There are several detrimental events that occur in the aftermath of a spinal cord injury (SCI); these include glial scar formation, accumulation of axon growth inhibitors and immune mediators. These events present challenges to SCI repair and therapy development. Ex vivo organotypic slice cultures provide a reliable model platform for the study of cell dynamics and therapeutic intervention following SCI. Four research chapters (chapters 3-6) are presented here. In research chapter 3 of this thesis, three SCI models (stab, contusion and transection injury) were developed to study glial scar formation with a focus on reactive astrocytes and NG2 proteoglycans.
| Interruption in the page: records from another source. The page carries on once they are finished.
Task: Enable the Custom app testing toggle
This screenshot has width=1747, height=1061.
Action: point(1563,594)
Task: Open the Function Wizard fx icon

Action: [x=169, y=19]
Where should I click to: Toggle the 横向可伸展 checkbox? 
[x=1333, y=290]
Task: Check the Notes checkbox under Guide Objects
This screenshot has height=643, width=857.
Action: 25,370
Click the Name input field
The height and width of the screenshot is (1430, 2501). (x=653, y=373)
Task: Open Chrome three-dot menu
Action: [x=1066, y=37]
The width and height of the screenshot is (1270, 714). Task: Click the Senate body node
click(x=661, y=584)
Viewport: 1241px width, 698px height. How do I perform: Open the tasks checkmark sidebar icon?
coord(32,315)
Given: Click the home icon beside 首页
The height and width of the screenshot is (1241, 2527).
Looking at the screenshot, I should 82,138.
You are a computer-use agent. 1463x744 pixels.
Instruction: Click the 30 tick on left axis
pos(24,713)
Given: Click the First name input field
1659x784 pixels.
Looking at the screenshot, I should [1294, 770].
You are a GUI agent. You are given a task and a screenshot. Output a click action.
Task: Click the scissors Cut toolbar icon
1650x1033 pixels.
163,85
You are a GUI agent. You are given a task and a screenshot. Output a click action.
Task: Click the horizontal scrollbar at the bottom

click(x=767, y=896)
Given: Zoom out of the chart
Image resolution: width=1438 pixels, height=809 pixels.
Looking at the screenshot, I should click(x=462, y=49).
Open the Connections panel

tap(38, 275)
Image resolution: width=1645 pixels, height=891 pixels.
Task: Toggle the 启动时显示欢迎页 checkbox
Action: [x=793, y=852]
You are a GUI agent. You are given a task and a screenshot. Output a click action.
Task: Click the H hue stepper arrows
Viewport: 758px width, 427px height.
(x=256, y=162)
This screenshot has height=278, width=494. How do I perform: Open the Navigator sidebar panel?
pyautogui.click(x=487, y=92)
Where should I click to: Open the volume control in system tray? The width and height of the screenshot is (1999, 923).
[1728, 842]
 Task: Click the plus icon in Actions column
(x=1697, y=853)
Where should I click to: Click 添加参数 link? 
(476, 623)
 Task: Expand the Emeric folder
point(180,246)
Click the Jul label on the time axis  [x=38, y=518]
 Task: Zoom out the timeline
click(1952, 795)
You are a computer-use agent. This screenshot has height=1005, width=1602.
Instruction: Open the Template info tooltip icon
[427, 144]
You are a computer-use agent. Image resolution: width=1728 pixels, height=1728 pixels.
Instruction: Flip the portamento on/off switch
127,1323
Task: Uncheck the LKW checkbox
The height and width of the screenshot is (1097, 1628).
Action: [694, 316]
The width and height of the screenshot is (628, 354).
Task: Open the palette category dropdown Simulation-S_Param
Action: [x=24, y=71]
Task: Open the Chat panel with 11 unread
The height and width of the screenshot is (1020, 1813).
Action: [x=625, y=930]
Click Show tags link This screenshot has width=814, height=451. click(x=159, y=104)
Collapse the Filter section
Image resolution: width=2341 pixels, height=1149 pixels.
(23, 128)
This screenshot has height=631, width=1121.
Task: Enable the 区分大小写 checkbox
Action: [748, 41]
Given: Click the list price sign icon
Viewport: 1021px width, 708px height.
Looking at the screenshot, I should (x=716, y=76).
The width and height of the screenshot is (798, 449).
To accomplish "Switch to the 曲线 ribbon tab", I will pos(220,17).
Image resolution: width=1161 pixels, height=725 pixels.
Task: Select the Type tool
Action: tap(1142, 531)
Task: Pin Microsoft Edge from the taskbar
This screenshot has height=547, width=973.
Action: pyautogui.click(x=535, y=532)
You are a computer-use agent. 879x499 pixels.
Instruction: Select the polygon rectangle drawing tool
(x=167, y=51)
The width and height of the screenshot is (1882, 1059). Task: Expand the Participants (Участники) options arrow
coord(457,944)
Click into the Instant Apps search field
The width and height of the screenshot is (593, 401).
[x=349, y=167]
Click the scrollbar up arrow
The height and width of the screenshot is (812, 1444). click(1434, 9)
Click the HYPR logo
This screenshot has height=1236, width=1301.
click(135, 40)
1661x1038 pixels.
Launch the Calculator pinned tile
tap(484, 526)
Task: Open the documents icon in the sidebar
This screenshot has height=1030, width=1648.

Stereological analysis was carried out on scar zone (SZ) and injury zone (IZ) in each model of SCI. The transection injury model was chosen as the best model to study axonal growth after SCI. Ex vivo spinal culture experiments consumed many Millicell® inserts. In chapter 4, we optimised a cheap reproducible method of preparing homemade inserts. Chondroitinase ABC (ChABC) successfully promotes neurite outgrowth and functional recovery after SCI in in vivo rat studies. In chapter 5, the effect of ChABC on the cellular environment was examined after SCI in the SZ, near scar zone (NSZ) and far scar zone (FSZ). We show that ChABC enzymatic treatment causes significant change in the injured microenvironment and may promote axonal regeneration. Lentiviral vectors expressing neurotrophin-3 (NT3) and short hairpin NG2 (shNG2) knockdown were tested in vitro and in ex vivo transected spinal cord slice cultures in chapter 6. NT3 promotes axonal sprouting following SCI. NG2 is upregulated after SCI and inhibits neurite outgrowth. We show that NG2 sh1 causes NG2 knockdown and promotes neurite outgrowth in vitro. Combination treatment of Lenti NT3/NG2 sh1 promotes axonal sprouting at day 7 post transection injury. This study shows how ex vivo spinal cord slices can be used as a platform for studying glial scarring and potential SCI treatments.